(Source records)
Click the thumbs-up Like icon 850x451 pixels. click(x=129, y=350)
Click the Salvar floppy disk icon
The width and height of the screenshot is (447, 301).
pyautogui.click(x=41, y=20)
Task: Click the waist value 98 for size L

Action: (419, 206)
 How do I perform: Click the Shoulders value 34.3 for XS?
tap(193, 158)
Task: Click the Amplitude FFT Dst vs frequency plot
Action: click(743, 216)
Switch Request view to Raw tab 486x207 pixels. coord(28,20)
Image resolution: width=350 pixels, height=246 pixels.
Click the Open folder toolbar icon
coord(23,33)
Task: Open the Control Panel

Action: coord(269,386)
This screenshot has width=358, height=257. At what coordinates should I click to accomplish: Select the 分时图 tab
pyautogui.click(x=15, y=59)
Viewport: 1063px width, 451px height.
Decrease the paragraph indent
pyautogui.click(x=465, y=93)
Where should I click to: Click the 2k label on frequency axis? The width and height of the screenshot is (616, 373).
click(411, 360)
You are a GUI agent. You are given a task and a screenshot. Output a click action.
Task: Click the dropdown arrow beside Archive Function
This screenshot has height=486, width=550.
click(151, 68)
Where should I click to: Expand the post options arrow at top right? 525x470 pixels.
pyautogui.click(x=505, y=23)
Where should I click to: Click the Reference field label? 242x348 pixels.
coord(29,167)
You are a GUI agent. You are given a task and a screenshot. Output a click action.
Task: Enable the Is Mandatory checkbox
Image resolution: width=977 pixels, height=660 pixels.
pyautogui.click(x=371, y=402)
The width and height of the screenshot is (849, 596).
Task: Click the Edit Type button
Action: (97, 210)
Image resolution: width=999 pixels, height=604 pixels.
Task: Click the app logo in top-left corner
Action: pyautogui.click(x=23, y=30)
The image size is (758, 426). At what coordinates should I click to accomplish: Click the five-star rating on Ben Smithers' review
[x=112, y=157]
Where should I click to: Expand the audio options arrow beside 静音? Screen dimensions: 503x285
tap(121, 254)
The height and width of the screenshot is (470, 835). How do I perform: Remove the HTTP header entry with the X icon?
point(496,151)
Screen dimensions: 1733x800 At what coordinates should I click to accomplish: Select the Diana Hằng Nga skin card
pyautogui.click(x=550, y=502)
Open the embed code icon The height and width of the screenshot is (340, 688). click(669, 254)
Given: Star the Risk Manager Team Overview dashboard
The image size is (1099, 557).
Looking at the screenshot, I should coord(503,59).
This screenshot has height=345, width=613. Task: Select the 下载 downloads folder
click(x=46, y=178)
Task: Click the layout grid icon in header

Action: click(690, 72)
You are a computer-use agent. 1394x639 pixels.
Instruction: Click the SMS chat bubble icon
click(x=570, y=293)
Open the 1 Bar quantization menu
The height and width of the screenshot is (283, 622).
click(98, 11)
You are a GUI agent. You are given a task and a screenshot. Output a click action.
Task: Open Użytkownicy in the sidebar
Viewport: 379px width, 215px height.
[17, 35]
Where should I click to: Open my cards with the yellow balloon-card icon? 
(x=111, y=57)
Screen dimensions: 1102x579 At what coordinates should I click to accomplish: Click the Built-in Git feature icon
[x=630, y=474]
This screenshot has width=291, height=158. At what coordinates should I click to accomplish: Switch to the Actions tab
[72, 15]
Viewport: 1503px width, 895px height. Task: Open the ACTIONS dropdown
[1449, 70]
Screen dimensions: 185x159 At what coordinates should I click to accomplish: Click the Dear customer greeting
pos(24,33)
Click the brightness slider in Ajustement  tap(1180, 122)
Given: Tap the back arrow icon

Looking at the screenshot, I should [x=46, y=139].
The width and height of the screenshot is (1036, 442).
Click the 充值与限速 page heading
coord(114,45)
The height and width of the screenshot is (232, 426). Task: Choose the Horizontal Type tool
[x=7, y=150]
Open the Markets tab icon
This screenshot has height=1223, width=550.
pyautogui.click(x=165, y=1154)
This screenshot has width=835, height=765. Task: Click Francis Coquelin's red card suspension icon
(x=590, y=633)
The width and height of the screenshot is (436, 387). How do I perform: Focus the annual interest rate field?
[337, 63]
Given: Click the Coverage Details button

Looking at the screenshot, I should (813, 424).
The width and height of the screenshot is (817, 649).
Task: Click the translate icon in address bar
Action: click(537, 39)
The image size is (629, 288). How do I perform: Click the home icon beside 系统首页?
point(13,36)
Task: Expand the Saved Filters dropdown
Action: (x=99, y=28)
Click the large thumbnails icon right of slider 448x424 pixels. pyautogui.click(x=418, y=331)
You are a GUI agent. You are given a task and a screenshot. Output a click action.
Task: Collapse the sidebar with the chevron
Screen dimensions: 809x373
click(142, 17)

__Work required__
Please reproduce all of the rows above, swapping "Control Panel" for "Settings panel" wherever it appears and keeping everything else the same.

__Solution to this problem__
Click the thumbs-up Like icon 850x451 pixels. click(x=129, y=350)
Click the Salvar floppy disk icon
The width and height of the screenshot is (447, 301).
pyautogui.click(x=41, y=20)
Task: Click the waist value 98 for size L

Action: (419, 206)
 How do I perform: Click the Shoulders value 34.3 for XS?
tap(193, 158)
Task: Click the Amplitude FFT Dst vs frequency plot
Action: click(743, 216)
Switch Request view to Raw tab 486x207 pixels. coord(28,20)
Image resolution: width=350 pixels, height=246 pixels.
Click the Open folder toolbar icon
coord(23,33)
Task: Open the Settings panel

Action: coord(269,386)
This screenshot has width=358, height=257. At what coordinates should I click to accomplish: Select the 分时图 tab
pyautogui.click(x=15, y=59)
Viewport: 1063px width, 451px height.
Decrease the paragraph indent
pyautogui.click(x=465, y=93)
Where should I click to: Click the 2k label on frequency axis? The width and height of the screenshot is (616, 373).
click(411, 360)
You are a GUI agent. You are given a task and a screenshot. Output a click action.
Task: Click the dropdown arrow beside Archive Function
This screenshot has height=486, width=550.
click(151, 68)
Where should I click to: Expand the post options arrow at top right? 525x470 pixels.
pyautogui.click(x=505, y=23)
Where should I click to: Click the Reference field label? 242x348 pixels.
coord(29,167)
You are a GUI agent. You are given a task and a screenshot. Output a click action.
Task: Enable the Is Mandatory checkbox
Image resolution: width=977 pixels, height=660 pixels.
pyautogui.click(x=371, y=402)
The width and height of the screenshot is (849, 596).
Task: Click the Edit Type button
Action: (97, 210)
Image resolution: width=999 pixels, height=604 pixels.
Task: Click the app logo in top-left corner
Action: pyautogui.click(x=23, y=30)
The image size is (758, 426). At what coordinates should I click to accomplish: Click the five-star rating on Ben Smithers' review
[x=112, y=157]
Where should I click to: Expand the audio options arrow beside 静音? Screen dimensions: 503x285
tap(121, 254)
The height and width of the screenshot is (470, 835). How do I perform: Remove the HTTP header entry with the X icon?
point(496,151)
Screen dimensions: 1733x800 At what coordinates should I click to accomplish: Select the Diana Hằng Nga skin card
pyautogui.click(x=550, y=502)
Open the embed code icon The height and width of the screenshot is (340, 688). click(669, 254)
Given: Star the Risk Manager Team Overview dashboard
The image size is (1099, 557).
Looking at the screenshot, I should coord(503,59).
This screenshot has height=345, width=613. Task: Select the 下载 downloads folder
click(x=46, y=178)
Task: Click the layout grid icon in header

Action: click(690, 72)
You are a computer-use agent. 1394x639 pixels.
Instruction: Click the SMS chat bubble icon
click(x=570, y=293)
Open the 1 Bar quantization menu
The height and width of the screenshot is (283, 622).
click(98, 11)
You are a GUI agent. You are given a task and a screenshot. Output a click action.
Task: Open Użytkownicy in the sidebar
Viewport: 379px width, 215px height.
[17, 35]
Where should I click to: Open my cards with the yellow balloon-card icon? 
(x=111, y=57)
Screen dimensions: 1102x579 At what coordinates should I click to accomplish: Click the Built-in Git feature icon
[x=630, y=474]
This screenshot has width=291, height=158. At what coordinates should I click to accomplish: Switch to the Actions tab
[72, 15]
Viewport: 1503px width, 895px height. Task: Open the ACTIONS dropdown
[1449, 70]
Screen dimensions: 185x159 At what coordinates should I click to accomplish: Click the Dear customer greeting
pos(24,33)
Click the brightness slider in Ajustement  tap(1180, 122)
Given: Tap the back arrow icon

Looking at the screenshot, I should [x=46, y=139].
The width and height of the screenshot is (1036, 442).
Click the 充值与限速 page heading
coord(114,45)
The height and width of the screenshot is (232, 426). Task: Choose the Horizontal Type tool
[x=7, y=150]
Open the Markets tab icon
This screenshot has height=1223, width=550.
pyautogui.click(x=165, y=1154)
This screenshot has width=835, height=765. Task: Click Francis Coquelin's red card suspension icon
(x=590, y=633)
The width and height of the screenshot is (436, 387). How do I perform: Focus the annual interest rate field?
[337, 63]
Given: Click the Coverage Details button

Looking at the screenshot, I should (813, 424).
The width and height of the screenshot is (817, 649).
Task: Click the translate icon in address bar
Action: click(537, 39)
The image size is (629, 288). How do I perform: Click the home icon beside 系统首页?
point(13,36)
Task: Expand the Saved Filters dropdown
Action: (x=99, y=28)
Click the large thumbnails icon right of slider 448x424 pixels. pyautogui.click(x=418, y=331)
You are a GUI agent. You are given a task and a screenshot. Output a click action.
Task: Collapse the sidebar with the chevron
Screen dimensions: 809x373
click(142, 17)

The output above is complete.